From the records below, please repeat exactly the line that has "Task: Click MySQL5.7.26's", the line that has "Task: Collapse the Team 1 group arrow", and every line between them, and nothing else.

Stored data
—————
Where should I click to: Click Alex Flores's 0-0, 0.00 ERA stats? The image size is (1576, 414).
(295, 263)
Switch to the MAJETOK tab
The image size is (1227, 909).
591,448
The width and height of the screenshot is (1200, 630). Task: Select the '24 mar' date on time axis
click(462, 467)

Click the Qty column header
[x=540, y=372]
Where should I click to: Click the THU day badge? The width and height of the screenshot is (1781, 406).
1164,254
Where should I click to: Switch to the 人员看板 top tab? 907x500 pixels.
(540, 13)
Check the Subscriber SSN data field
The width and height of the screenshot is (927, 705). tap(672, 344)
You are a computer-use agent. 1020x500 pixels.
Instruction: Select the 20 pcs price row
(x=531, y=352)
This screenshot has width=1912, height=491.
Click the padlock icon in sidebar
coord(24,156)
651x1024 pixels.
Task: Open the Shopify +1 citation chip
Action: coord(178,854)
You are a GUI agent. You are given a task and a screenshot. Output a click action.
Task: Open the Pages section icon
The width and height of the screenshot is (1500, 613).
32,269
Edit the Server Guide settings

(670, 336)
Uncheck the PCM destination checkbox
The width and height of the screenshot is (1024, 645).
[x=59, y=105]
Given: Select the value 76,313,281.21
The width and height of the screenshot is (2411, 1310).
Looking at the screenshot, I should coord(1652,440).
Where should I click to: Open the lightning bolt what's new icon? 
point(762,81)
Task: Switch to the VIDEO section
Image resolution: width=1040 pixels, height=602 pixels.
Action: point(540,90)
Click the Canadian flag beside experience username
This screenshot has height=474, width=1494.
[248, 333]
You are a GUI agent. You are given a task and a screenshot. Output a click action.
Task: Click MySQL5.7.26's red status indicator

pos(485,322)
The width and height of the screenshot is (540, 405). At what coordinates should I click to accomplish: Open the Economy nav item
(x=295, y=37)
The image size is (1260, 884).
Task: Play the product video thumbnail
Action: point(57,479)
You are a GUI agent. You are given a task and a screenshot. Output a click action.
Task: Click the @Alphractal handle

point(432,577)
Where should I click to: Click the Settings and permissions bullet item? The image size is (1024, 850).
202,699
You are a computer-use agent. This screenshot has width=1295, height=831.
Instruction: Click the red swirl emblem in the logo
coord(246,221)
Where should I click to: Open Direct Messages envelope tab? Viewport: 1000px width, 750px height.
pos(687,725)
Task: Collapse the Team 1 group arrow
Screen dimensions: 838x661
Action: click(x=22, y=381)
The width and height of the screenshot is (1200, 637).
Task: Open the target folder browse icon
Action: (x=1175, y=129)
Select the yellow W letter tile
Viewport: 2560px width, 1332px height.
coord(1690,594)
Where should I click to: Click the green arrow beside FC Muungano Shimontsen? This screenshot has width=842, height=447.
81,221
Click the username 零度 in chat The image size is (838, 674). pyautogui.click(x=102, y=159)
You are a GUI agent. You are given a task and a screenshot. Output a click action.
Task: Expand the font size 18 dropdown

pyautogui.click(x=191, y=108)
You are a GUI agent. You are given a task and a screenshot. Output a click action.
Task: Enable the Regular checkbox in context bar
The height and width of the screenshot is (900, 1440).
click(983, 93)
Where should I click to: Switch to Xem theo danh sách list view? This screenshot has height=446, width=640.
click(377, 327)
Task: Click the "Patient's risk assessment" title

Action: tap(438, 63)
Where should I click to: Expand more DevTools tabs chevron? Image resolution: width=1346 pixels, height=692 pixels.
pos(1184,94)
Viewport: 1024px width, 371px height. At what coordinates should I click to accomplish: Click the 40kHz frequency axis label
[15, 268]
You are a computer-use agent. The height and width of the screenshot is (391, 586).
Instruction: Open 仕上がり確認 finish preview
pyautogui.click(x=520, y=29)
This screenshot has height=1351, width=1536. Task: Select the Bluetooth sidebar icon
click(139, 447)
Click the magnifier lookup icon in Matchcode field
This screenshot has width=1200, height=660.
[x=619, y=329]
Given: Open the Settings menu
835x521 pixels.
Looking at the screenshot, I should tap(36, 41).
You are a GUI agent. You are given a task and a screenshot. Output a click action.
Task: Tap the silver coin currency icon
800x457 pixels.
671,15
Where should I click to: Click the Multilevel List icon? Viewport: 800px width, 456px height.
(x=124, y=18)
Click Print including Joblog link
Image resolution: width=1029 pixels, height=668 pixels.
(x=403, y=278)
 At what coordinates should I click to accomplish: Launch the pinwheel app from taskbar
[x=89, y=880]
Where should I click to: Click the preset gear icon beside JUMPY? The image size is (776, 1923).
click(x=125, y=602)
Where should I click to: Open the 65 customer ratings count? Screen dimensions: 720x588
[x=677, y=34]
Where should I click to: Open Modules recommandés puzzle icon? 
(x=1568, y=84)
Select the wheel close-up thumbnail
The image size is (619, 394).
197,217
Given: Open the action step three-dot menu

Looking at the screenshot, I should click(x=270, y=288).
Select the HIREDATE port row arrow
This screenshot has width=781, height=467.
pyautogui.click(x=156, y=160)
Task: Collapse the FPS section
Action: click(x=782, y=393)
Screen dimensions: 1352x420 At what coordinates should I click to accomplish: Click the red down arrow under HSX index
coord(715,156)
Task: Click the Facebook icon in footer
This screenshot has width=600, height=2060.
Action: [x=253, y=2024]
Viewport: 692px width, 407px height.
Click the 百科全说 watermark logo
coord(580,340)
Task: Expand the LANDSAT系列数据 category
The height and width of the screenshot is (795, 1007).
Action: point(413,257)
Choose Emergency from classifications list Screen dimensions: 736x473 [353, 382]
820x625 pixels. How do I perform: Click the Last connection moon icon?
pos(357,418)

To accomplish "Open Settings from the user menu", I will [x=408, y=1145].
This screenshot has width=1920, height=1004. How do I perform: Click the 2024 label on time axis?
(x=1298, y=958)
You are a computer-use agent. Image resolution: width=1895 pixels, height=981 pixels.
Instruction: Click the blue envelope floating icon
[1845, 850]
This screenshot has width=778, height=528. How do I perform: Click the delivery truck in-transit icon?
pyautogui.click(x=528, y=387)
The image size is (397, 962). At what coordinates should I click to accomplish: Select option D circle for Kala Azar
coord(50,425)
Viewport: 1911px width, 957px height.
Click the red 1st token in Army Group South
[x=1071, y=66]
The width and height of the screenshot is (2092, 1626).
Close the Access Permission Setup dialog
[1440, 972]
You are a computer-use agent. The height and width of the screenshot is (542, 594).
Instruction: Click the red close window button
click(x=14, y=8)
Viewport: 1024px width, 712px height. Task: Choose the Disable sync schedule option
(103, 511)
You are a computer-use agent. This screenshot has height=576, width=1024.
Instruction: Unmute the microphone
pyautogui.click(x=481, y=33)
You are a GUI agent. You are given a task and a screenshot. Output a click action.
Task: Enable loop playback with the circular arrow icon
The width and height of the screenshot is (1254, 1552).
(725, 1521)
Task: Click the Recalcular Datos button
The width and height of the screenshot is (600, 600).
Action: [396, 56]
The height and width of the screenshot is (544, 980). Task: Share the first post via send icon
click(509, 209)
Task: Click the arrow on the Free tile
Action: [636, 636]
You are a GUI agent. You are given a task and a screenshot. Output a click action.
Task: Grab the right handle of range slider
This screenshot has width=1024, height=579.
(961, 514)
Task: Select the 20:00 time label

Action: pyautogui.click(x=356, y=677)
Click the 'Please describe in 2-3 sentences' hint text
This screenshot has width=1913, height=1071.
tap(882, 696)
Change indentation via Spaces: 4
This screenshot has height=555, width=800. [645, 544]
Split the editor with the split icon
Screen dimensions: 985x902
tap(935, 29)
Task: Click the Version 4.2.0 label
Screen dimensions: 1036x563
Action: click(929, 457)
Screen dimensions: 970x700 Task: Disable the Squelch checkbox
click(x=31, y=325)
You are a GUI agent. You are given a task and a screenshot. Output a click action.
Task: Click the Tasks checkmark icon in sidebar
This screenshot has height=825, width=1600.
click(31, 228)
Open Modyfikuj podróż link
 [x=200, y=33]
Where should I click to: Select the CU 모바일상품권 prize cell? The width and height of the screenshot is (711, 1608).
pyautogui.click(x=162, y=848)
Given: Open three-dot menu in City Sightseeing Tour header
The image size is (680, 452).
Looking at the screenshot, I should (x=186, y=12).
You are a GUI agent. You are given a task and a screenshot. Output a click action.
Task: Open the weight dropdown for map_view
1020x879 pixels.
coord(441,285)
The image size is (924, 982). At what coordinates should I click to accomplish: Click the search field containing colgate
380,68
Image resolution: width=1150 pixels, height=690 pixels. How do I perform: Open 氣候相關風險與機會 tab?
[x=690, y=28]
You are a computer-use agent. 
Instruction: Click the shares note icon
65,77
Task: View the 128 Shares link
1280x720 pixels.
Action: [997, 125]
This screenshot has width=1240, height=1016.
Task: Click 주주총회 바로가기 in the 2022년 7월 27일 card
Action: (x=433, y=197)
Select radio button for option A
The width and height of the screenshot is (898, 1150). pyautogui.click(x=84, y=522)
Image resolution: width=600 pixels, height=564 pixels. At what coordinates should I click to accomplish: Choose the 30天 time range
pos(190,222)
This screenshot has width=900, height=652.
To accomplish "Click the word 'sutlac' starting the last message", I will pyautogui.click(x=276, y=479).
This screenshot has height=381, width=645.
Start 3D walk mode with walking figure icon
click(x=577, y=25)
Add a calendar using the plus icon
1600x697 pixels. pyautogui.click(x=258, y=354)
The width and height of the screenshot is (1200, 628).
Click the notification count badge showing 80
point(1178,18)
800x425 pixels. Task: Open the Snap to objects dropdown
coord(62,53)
—————
- **Task solution**
Task: Click MySQL5.7.26's red status indicator

pos(485,322)
The width and height of the screenshot is (540, 405). At what coordinates should I click to accomplish: Open the Economy nav item
(x=295, y=37)
The image size is (1260, 884).
Task: Play the product video thumbnail
Action: point(57,479)
You are a GUI agent. You are given a task and a screenshot. Output a click action.
Task: Click the @Alphractal handle

point(432,577)
Where should I click to: Click the Settings and permissions bullet item? The image size is (1024, 850).
202,699
You are a computer-use agent. This screenshot has width=1295, height=831.
Instruction: Click the red swirl emblem in the logo
coord(246,221)
Where should I click to: Open Direct Messages envelope tab? Viewport: 1000px width, 750px height.
pos(687,725)
Task: Collapse the Team 1 group arrow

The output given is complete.